If that was the law, then the law was wrong, he thought. As soon as he turned eighteen, he’d vote out the fools who had legislated it.

Cameron stood up very straight. The noise and bustle of the station seemed to fade into the background as one clear, perfect thought took hold. In less than two years, he would be a legal adult.

And he was Ashley’s blood relative. He would be her guardian. No one would take her away from him, ever.
Ever.

For the first time in weeks, a peculiar calm spread through him. Ashley was going to stay where she belonged.

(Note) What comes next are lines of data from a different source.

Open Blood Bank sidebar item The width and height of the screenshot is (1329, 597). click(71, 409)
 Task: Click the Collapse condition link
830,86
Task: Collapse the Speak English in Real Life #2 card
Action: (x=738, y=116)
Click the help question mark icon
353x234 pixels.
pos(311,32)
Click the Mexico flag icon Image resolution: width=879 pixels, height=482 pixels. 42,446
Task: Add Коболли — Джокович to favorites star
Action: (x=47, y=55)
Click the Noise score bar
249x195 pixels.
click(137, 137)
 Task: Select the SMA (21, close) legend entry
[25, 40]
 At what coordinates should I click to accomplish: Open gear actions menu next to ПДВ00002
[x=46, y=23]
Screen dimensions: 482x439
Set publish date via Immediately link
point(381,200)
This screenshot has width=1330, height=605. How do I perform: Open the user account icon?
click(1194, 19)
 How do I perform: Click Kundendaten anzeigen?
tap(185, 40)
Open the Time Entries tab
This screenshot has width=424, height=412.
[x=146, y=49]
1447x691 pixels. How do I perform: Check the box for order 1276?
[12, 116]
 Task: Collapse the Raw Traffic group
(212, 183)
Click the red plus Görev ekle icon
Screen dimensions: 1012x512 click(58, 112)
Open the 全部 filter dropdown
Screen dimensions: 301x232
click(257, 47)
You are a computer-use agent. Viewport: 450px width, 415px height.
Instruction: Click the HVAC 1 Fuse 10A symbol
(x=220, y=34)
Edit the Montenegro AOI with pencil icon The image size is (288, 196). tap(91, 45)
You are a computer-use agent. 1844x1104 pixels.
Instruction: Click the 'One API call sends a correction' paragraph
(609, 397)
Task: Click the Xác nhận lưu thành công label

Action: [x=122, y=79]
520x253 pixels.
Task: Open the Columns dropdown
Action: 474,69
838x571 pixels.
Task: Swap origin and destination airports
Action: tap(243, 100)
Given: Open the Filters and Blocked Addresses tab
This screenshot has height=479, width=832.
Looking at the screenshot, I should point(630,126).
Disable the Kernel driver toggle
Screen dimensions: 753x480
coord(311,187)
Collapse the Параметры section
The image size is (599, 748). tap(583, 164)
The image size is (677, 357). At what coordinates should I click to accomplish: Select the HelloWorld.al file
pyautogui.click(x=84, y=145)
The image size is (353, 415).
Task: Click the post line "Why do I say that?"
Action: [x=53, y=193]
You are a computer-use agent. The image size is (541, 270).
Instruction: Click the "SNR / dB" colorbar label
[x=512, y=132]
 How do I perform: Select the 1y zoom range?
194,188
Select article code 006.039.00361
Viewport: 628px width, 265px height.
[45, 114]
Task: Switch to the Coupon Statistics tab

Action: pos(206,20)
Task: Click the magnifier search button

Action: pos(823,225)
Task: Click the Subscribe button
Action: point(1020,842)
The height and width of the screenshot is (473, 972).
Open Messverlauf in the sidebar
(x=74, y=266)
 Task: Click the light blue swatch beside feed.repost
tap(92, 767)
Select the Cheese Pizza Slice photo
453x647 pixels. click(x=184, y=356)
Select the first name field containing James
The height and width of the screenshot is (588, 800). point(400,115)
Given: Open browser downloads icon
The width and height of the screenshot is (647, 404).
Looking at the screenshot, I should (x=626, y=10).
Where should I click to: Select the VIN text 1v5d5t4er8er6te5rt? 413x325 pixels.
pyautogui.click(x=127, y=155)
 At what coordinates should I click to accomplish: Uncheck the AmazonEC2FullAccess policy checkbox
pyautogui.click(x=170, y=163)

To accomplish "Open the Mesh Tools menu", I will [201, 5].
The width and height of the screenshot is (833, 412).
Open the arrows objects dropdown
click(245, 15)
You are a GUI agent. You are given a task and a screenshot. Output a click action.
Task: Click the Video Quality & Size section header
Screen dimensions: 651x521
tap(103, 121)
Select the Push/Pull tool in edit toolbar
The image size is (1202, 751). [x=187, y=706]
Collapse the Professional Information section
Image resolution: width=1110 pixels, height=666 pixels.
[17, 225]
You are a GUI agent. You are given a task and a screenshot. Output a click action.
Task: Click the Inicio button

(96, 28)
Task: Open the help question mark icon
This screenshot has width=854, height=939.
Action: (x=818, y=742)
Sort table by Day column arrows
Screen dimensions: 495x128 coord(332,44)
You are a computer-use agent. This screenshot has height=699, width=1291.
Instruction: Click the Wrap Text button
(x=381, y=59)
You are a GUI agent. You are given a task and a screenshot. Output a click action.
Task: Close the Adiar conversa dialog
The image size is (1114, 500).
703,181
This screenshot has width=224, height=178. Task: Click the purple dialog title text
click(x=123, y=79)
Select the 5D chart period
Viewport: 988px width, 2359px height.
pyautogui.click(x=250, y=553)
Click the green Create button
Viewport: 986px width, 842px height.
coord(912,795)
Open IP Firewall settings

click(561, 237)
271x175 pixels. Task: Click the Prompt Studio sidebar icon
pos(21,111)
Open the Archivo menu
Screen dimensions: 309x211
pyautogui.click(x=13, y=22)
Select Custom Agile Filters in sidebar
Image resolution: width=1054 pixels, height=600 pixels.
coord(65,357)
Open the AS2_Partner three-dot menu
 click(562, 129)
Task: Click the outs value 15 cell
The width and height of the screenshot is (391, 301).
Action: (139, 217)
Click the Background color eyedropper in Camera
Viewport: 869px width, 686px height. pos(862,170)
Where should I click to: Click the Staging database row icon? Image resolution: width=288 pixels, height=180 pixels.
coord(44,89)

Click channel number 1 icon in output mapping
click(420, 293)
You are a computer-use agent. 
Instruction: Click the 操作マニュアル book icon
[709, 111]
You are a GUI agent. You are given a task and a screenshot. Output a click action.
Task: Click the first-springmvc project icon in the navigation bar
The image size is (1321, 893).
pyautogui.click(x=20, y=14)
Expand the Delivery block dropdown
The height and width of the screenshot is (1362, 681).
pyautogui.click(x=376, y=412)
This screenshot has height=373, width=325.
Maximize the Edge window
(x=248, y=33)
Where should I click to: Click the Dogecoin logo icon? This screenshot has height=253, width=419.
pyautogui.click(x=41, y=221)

The train hissed and groaned its way into the station, and Cameron’s nerves thrummed with anticipation. He was amazed at how many people seemed to be on the train and how long it took them to get off. This was worse than on an airplane, when everybody in front of you took forever to get their stuff out of the overhead compartment. There was a family of six from Mexico, looking bewildered but cautiously pleased, emerging from a silver passenger car and blinking at the light. A man alone in a suit that looked clean and pressed even though he had probably spent hours sitting on board stepped down, his perfectly shined shoes gleaming. There was a woman in a tie-dyed dress carrying a birdcage, and a
pair of backpackers who were maybe college-age. For the first time since the accident, Cameron could picture himself like that someday, striking out toward a future.

Last April, he hadn’t thought much about the future at all. He’d drifted from day to day, goofing off with people he called friends. Now he knew what a true friend was—someone who cared enough about you to make you want to be a better person, and these days he actually cared about that. Being better. Doing his best in school, because it mattered. He grudgingly conceded that school was important. He wanted to go to college, see the world, be with someone special, look after his sisters.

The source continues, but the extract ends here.